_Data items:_
____

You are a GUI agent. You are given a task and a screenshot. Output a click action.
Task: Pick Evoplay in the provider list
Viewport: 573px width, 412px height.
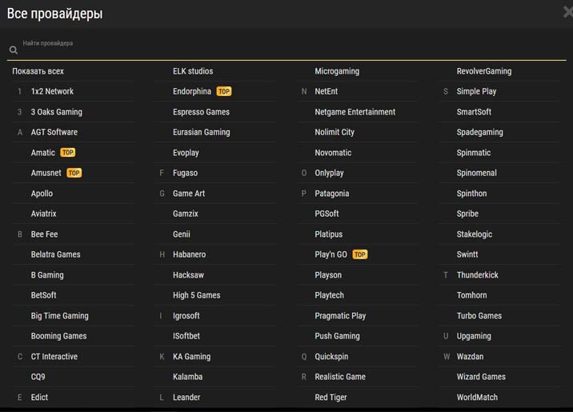pyautogui.click(x=186, y=153)
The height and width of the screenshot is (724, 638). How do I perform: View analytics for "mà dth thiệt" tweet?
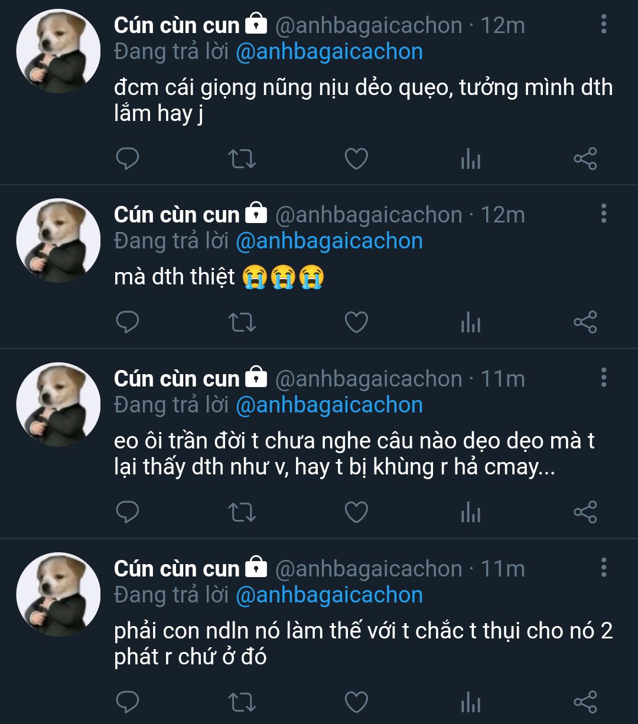470,323
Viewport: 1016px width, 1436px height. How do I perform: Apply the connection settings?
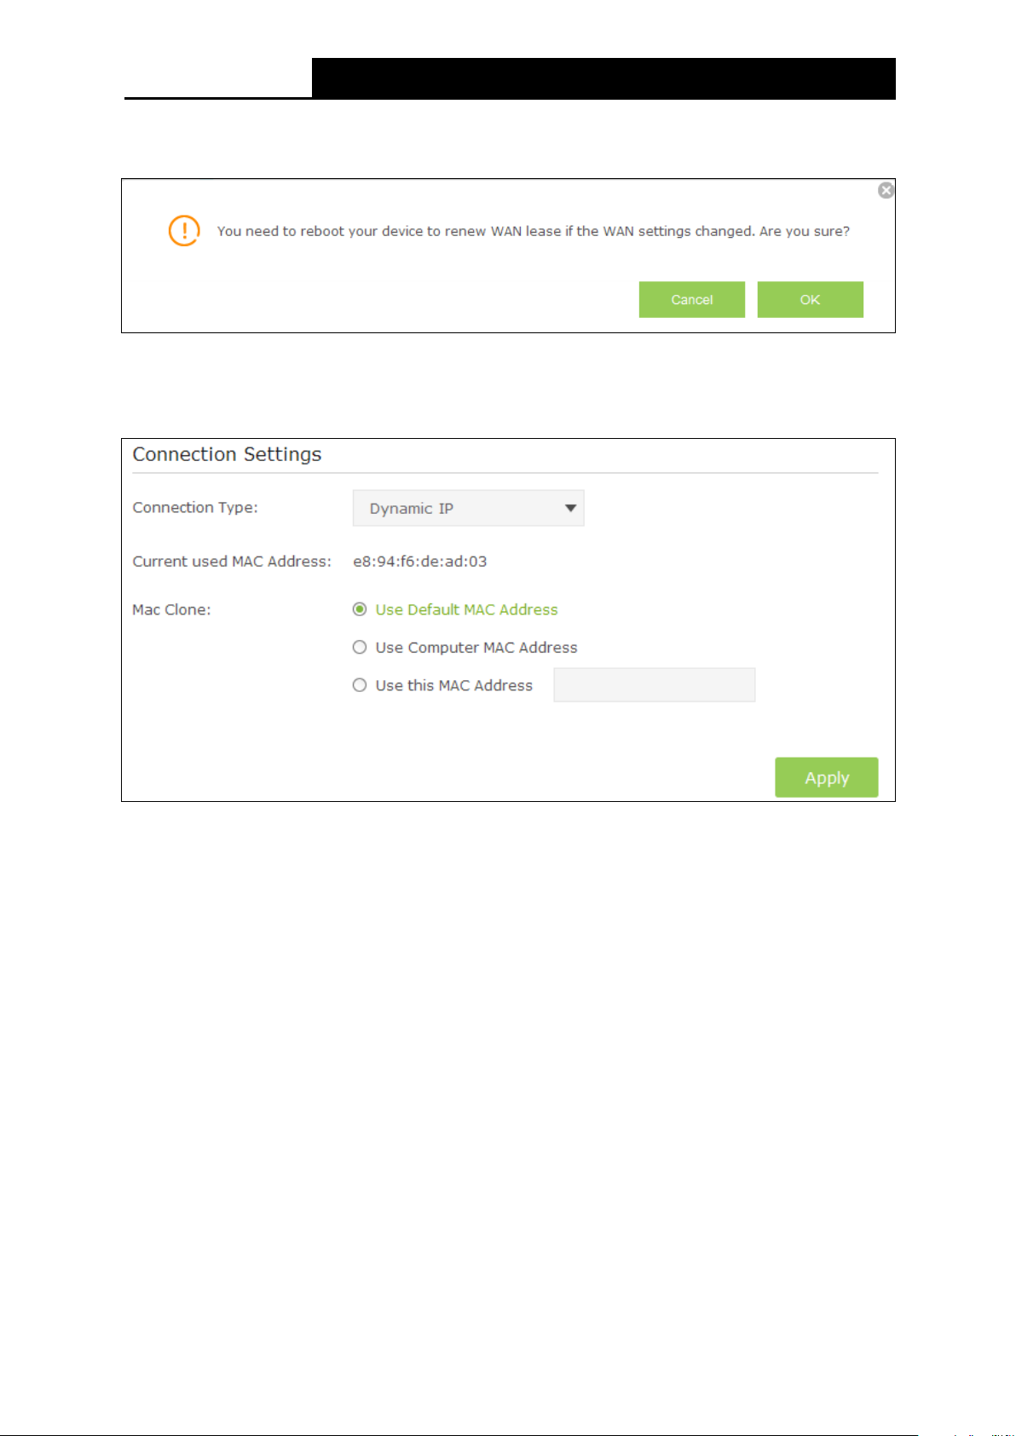coord(826,777)
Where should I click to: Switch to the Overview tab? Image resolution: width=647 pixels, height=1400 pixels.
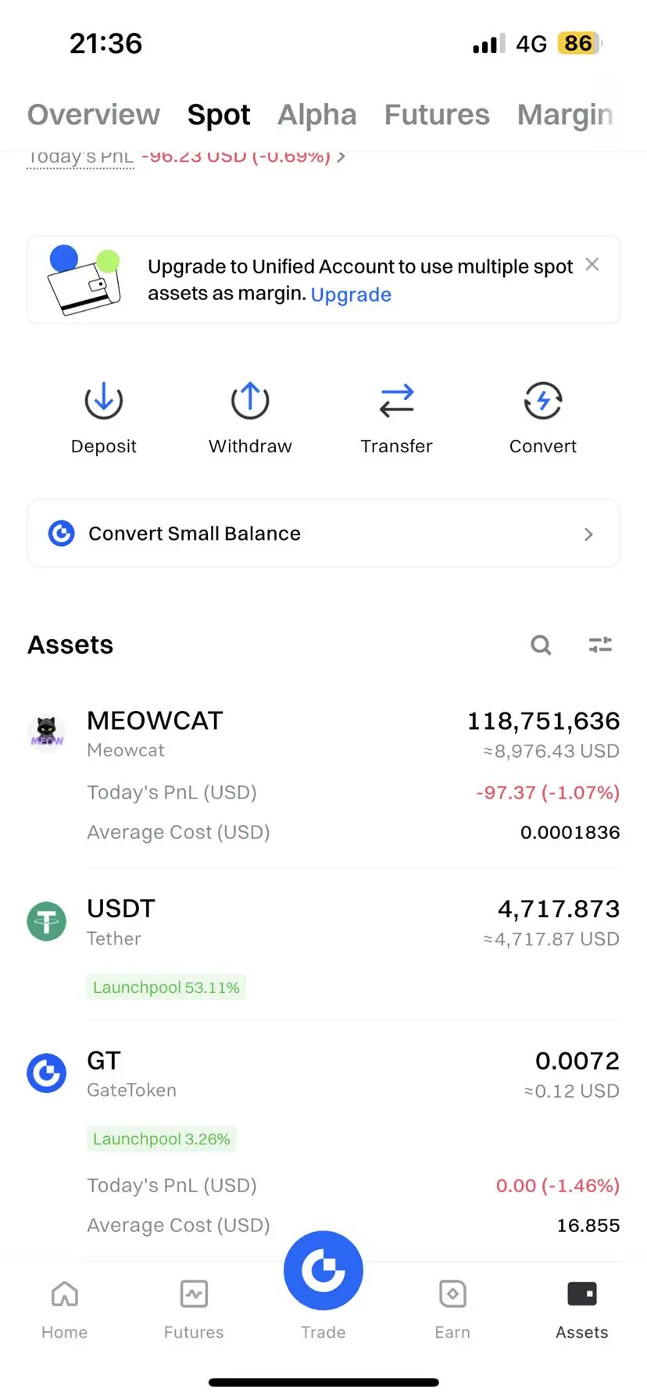click(94, 115)
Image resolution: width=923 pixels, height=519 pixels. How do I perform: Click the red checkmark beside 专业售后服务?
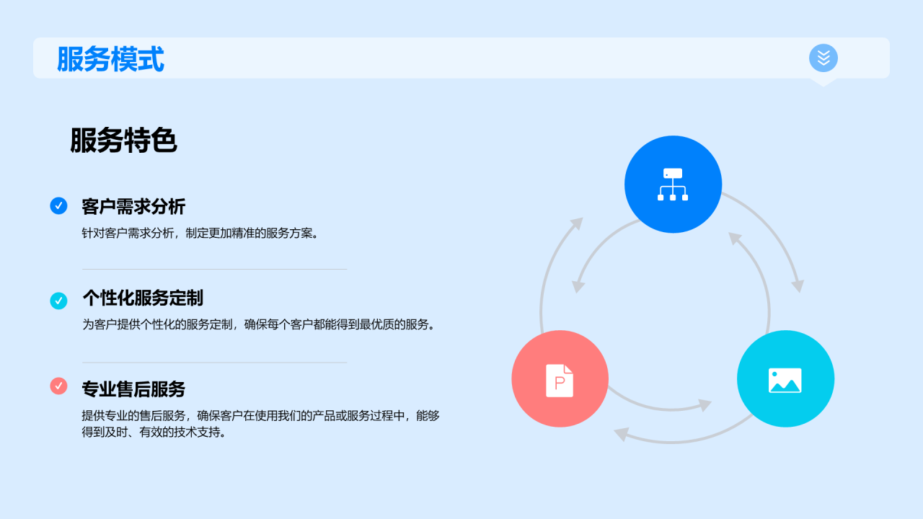click(58, 386)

____

_Work required:_ Please write out exactly the lines from the one containing "Task: Pick Evoplay in the provider list" through the last line of the records above, and leave out any pictures.

_Solution below:_
Task: Pick Evoplay in the provider list
Viewport: 573px width, 412px height.
pyautogui.click(x=186, y=153)
The height and width of the screenshot is (724, 638). How do I perform: View analytics for "mà dth thiệt" tweet?
470,323
Viewport: 1016px width, 1436px height. How do I perform: Apply the connection settings?
coord(826,777)
Where should I click to: Switch to the Overview tab? Image resolution: width=647 pixels, height=1400 pixels.
click(94, 115)
Image resolution: width=923 pixels, height=519 pixels. How do I perform: Click the red checkmark beside 专业售后服务?
click(58, 386)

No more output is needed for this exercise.